美人女医と看護師に仕組まれた罠
五十二
「あ、明日香先生・・・。お、お早うございます。」
「ああ、日菜子ちゃん・・・。大丈夫?」
先に診察室に入っていた明日香の前に日菜子が出勤してきてナース服姿で現れたのだ。
「大丈夫って、何がですか?」
「何って・・・? ゆうべの・・・。」
「ゆうべは先生は当直だったんですよね。」
「え? ええ、そう。日菜子ちゃんも夜、来たのよね。ここへ。」
「いいえ。私は夜は来てませんけど・・・。明日香先生が当直だったので。」
「え、あ、そう。そうね・・・。日菜子ちゃんが何だか、ちょっとやつれてるみたいに感じたから。」
「え、わたし、やつれてます? 大丈夫ですよ。先生の方こそ、何だか疲れ切っているみたい。」
「いや・・・。私も大丈夫よ。今日は定例の回診は無い日だったわよね。」
「ええ、そうです。でも川谷さんと磯部さんが個別に相談があるそうです。」
「え、川谷さんと磯部さん・・・?」
嫌な予感がする明日香なのだった。
「あ、川谷さん。相談って、どうかしましたか?」
日菜子に連れられて川谷吾作が診察室へ入って来ると、明日香は努めて平静を装って心の動揺を隠す。前夜、鬼塚医師に連れられてリハビリー訓練室に入った際に確かに居た記憶があるからだ。
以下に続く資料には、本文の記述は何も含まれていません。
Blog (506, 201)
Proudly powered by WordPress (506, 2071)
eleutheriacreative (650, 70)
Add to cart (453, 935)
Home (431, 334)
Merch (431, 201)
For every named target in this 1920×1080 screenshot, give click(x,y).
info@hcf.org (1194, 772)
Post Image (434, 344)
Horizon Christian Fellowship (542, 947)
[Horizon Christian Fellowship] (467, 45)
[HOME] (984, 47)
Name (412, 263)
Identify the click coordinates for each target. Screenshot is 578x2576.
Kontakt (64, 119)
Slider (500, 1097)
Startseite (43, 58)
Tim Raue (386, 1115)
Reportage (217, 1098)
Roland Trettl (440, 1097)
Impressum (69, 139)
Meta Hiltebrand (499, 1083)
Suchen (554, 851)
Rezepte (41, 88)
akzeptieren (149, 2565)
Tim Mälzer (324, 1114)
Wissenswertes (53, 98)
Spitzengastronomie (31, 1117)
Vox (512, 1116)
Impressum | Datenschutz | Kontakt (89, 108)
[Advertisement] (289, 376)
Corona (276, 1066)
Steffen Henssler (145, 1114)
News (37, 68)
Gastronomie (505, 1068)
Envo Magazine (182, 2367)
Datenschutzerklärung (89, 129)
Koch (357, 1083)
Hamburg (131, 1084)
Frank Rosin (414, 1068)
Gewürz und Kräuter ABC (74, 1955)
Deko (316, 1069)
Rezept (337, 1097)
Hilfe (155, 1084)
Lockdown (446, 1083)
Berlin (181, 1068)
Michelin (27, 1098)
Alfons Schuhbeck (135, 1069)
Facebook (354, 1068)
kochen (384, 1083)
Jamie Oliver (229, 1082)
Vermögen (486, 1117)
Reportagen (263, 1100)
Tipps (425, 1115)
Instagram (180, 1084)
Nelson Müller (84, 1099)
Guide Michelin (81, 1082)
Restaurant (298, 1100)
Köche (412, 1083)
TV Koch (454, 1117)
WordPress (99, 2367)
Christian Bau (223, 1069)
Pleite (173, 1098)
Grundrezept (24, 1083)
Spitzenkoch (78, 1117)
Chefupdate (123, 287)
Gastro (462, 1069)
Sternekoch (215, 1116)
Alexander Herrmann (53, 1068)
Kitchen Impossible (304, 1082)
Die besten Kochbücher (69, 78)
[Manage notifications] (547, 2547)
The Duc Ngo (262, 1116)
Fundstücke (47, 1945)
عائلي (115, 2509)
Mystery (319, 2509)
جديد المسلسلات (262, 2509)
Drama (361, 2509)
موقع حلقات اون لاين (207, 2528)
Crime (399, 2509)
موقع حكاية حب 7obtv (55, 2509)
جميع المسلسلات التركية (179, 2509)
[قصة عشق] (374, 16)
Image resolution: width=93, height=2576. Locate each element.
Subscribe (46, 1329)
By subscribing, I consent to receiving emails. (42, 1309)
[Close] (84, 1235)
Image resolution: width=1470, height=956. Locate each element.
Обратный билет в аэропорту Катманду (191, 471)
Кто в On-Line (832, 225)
「やあ、明日香先生。ちょっと個人的に相談がありましてね。」
吾作の方もゆうべの出来事には一切触れない様子だった。しかし『個人的に』というところだけ語気を強めて視線を傍らの日菜子のほうへちらっと向ける。明日香はすぐに権蔵の時の事を思い出していた。
「個人的に・・・? じゃあ、日菜子ちゃん。ちょっとだけ、席を外していてくれる?」
「ああ、明日香先生。わかりました。廊下に出ていますので、何か用がありましたら声を掛けてください。」
そう言って、日菜子は診察室のドアを閉めて出てゆく。
「えーっと、それで何でしょうか、川谷さん。」
「先生。その白衣の下はミニのワンピースですよね。白衣を脱いで見せて貰えませんか?」
「え? 何を言っているんですか、川谷さん。」
「いやね。先生は私にサービスをしてあげたいと思っているんじゃないかと思いましてね。」
「サービス? ど、どうして・・・ですか。」
明日香は川谷の言い方に只ならぬものを感じ始めていた。
「日菜子ちゃんはすぐ近くの廊下に居るんでしょ。サービスじゃなかったら、これについての説明を日菜子ちゃんにして貰ってもいいんですよ。」
そう言って、吾作は手にしていた封筒から一枚の写真を取り出して明日香に見せる。